▶ _EXERCISE_: Retype every line from the one containing "Given: Add this" through the last line of the records below, both included; leave out the pictures.

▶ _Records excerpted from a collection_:
- - - -

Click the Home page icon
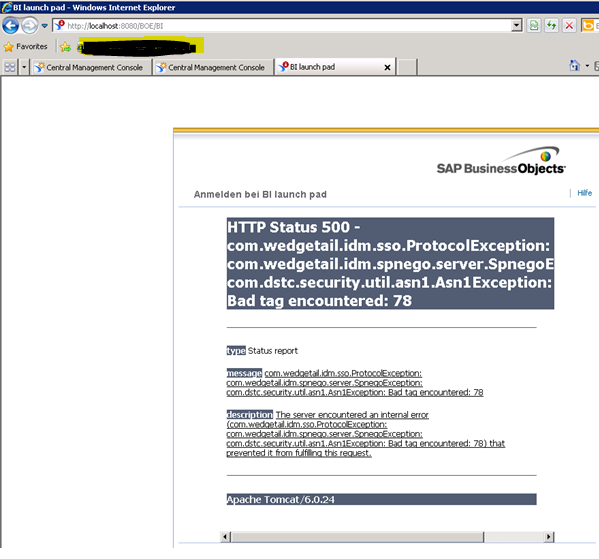This screenshot has width=599, height=559. pyautogui.click(x=574, y=65)
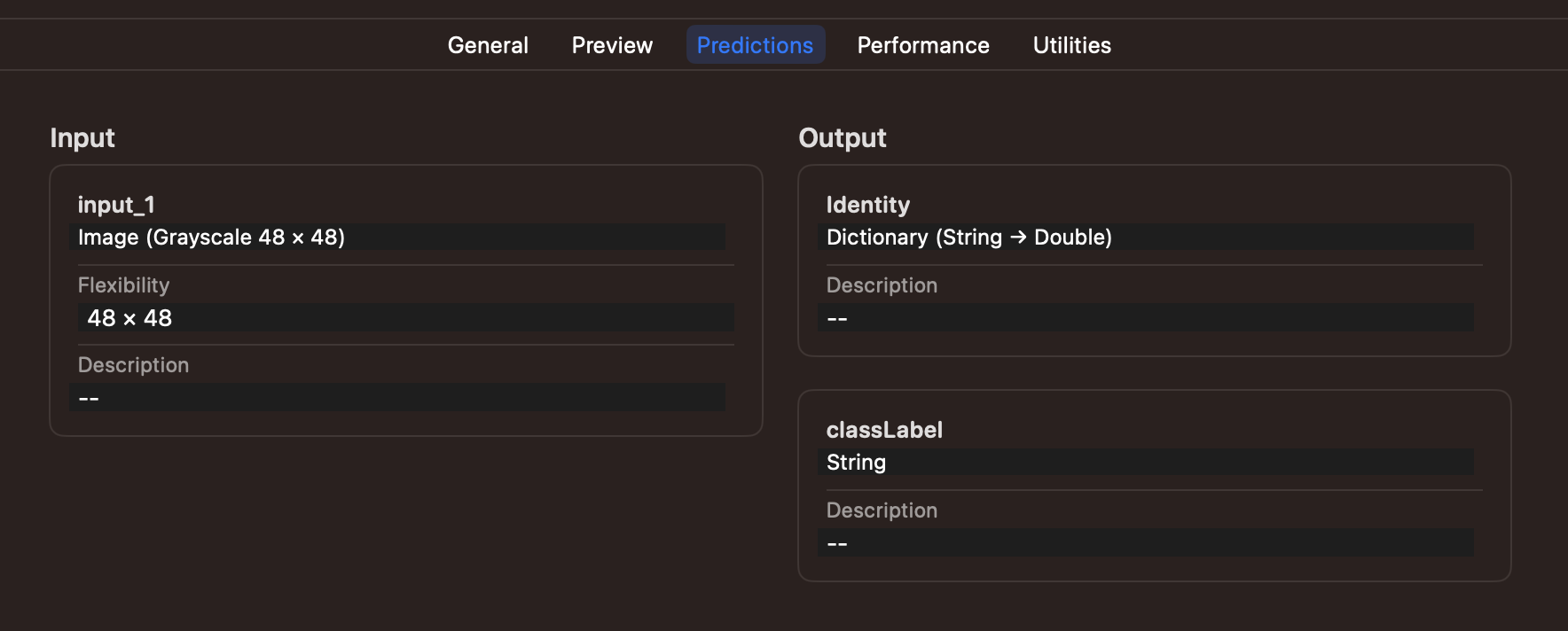Click the empty description field of input_1

coord(396,398)
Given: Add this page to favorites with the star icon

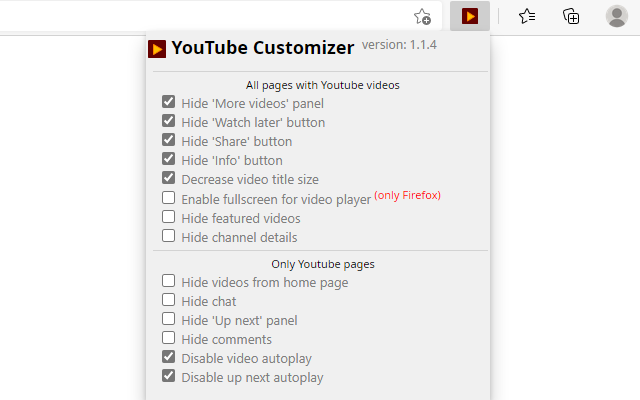Looking at the screenshot, I should [x=423, y=16].
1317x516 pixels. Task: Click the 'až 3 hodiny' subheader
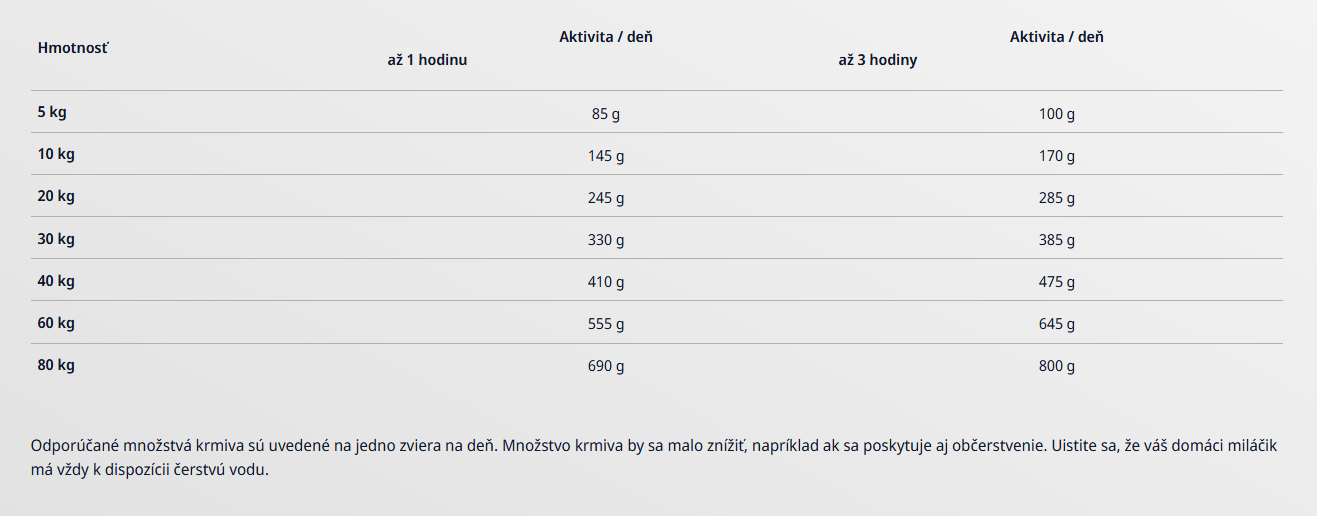(878, 60)
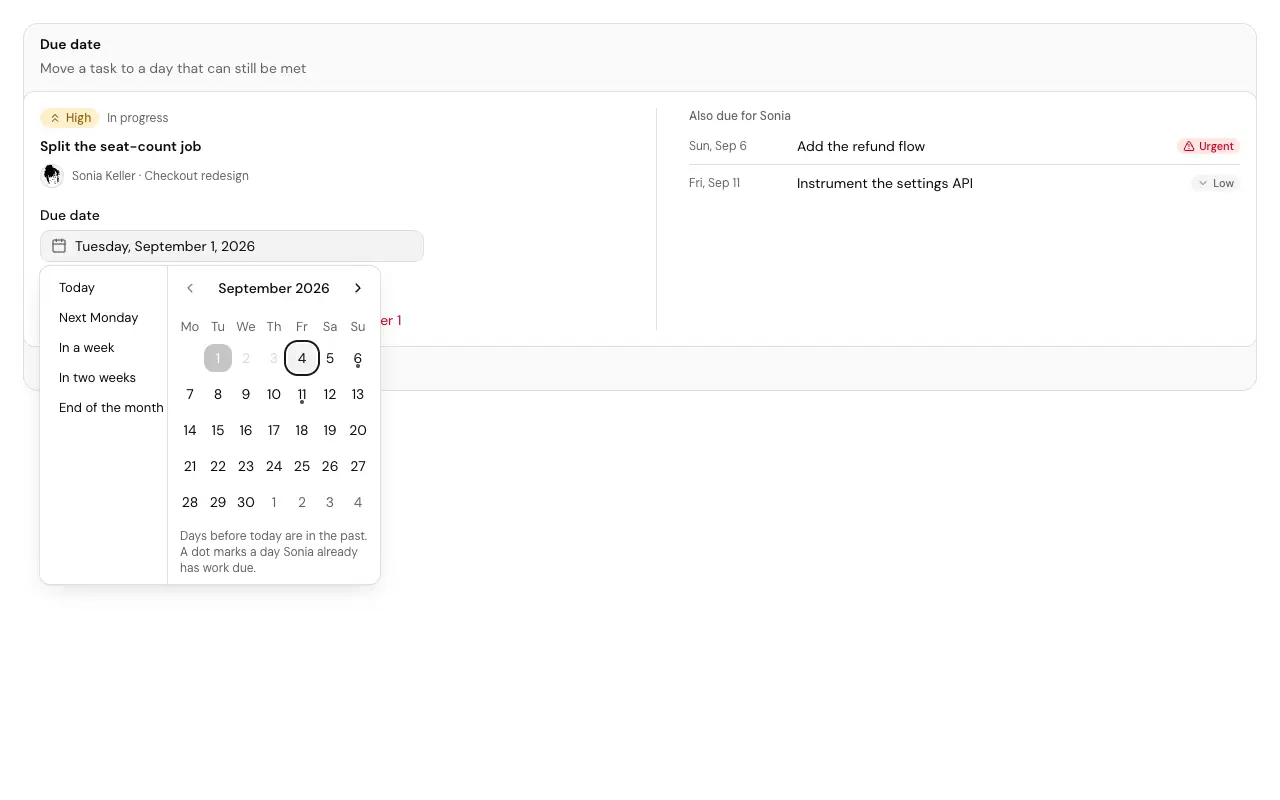Click the Low priority chevron badge

tap(1215, 183)
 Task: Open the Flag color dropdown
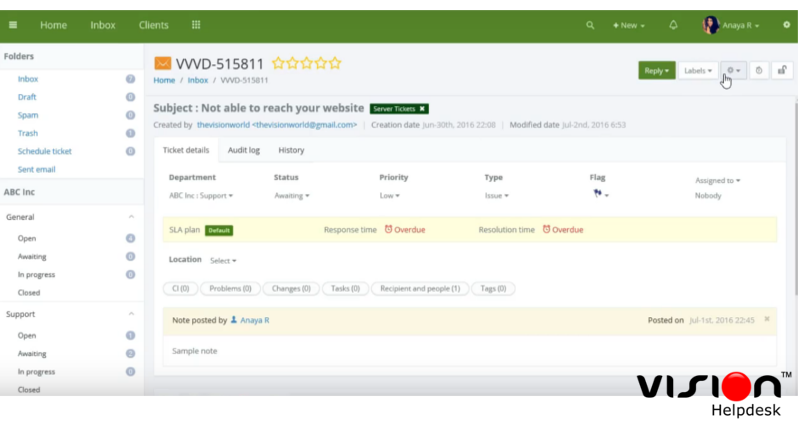click(600, 195)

- - - -

▶ _ANSWER TO THIS TASK_:
Given: Add this page to favorites with the star icon

Looking at the screenshot, I should [x=423, y=16].
1317x516 pixels. Task: Click the 'až 3 hodiny' subheader
(878, 60)
Click the Low priority chevron badge

tap(1215, 183)
 Task: Open the Flag color dropdown
click(600, 195)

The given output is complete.